異世界にて、王太子殿下にプロポーズされました。




『一刻の後より成長が早まり、ほんの三刻ほどで晩秋の実りを確認致しました。詳細な経過は書記官が報告書を取りまとめております』

『確かか』

『この剣に賭けて』


ライ……いいえ。ライベルトは腰の剣を鞘ごと手に取ると、それをセクハラ王子の前に置いた。

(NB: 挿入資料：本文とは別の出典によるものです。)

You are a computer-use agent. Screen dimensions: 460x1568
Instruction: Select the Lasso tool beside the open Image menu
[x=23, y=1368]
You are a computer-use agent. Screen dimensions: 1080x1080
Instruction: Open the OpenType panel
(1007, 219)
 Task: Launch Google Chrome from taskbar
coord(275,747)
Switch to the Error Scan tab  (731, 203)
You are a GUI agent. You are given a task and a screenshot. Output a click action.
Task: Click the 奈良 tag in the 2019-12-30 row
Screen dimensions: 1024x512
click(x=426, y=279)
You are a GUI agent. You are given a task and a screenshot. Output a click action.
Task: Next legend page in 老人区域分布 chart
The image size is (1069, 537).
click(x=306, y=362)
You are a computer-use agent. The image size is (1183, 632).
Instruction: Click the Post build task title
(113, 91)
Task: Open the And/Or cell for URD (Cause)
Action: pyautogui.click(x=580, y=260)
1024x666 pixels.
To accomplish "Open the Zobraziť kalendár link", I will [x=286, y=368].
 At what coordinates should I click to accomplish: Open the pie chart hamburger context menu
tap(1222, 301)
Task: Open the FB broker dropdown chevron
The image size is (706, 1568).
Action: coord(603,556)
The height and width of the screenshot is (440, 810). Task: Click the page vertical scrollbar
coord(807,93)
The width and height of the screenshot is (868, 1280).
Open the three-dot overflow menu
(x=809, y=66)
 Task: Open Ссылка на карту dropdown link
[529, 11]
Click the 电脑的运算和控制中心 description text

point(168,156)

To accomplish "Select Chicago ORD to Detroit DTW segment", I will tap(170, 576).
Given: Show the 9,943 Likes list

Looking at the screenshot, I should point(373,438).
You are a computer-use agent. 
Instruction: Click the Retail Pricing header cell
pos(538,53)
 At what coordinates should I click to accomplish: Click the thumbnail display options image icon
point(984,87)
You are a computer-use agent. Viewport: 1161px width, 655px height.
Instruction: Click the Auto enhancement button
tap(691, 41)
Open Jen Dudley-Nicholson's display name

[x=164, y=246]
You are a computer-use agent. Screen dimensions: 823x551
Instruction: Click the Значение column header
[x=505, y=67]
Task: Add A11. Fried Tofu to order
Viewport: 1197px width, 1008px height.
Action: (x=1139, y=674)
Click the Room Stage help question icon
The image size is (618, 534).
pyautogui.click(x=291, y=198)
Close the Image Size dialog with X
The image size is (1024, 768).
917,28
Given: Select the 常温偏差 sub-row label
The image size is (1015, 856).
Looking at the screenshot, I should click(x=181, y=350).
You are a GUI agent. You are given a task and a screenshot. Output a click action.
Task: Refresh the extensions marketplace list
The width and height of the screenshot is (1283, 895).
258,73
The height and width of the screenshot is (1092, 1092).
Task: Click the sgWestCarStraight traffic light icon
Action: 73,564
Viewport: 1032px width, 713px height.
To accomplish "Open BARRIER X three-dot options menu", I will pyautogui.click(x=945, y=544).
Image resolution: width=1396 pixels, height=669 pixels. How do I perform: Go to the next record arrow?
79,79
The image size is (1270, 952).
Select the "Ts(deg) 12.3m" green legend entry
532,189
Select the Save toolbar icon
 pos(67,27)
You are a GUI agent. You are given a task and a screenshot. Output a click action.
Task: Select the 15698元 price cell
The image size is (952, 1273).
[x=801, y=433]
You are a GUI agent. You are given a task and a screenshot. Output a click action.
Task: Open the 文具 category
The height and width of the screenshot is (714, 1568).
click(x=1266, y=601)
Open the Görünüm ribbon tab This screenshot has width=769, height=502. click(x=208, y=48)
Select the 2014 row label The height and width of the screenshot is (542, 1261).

意味はわからないけど、たぶんとても重要な宣誓に違いない。


『と、言うわけだよ、ユズ』


セクハラ王子はあたしをそっと下ろすと、直ぐにその姿がカーテンによって隠された。


「意味がわかんないよ」


『つまるところ、君が触れた穂を中心に、麦の成長が早まったってこと』


セクハラ王子はカーテン越しでも、器用にあたしの腰を抱き寄せる。


「ちょ……どさくさ紛れにどこ触ってんのよ! って言うか……ずいぶん手の込んだ悪戯じゃない? あたし一人を驚かすためにこんな」

『やっぱり信じられない……か。それも無理はないね。君の世界はずいぶんと即物的だった。言の葉の命は力を失い、尊きものは軽んじられる』


セクハラ王子の言葉に、どうしてかあたしの胸が痛んだ。